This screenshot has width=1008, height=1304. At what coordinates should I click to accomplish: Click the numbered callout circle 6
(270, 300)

---

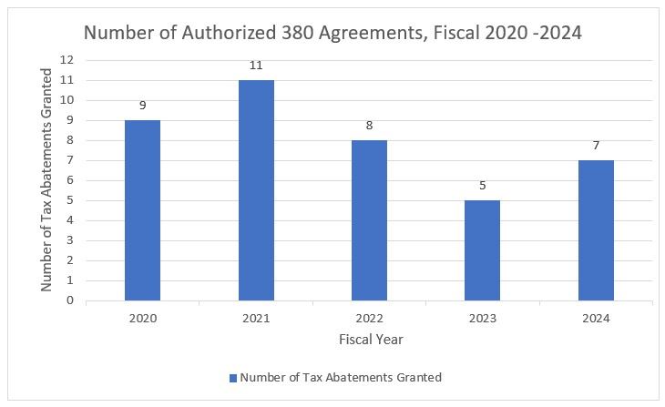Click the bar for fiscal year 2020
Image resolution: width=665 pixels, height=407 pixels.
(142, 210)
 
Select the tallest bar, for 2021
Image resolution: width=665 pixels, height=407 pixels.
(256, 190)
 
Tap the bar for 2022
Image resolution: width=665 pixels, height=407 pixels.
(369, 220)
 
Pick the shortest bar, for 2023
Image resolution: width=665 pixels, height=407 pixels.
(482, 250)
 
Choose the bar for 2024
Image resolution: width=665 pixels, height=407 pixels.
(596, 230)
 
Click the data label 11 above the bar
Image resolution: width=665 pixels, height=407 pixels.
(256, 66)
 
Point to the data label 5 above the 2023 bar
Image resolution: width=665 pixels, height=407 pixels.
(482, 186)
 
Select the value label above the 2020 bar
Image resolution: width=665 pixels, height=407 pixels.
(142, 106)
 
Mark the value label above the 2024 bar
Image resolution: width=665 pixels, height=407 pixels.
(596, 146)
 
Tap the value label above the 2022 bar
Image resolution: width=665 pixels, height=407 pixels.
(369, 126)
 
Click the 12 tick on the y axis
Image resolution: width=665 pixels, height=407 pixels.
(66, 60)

---

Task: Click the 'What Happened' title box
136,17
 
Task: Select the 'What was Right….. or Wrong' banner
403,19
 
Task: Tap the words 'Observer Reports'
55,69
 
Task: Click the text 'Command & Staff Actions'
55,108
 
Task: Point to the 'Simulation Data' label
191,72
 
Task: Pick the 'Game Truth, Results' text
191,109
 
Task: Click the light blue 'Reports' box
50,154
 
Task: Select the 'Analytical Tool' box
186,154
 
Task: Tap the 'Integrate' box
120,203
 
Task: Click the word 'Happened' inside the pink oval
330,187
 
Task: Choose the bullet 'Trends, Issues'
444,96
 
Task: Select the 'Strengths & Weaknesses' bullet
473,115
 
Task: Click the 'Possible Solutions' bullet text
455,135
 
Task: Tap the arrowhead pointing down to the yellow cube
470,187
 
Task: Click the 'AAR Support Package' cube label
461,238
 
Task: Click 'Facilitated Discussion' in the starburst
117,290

== Work to be completed ==
Identify each line in the data above that contains the word "Reports", and copy those lines. Case counts.

== Answer to this task ==
Task: Tap the words 'Observer Reports'
Task: Click the light blue 'Reports' box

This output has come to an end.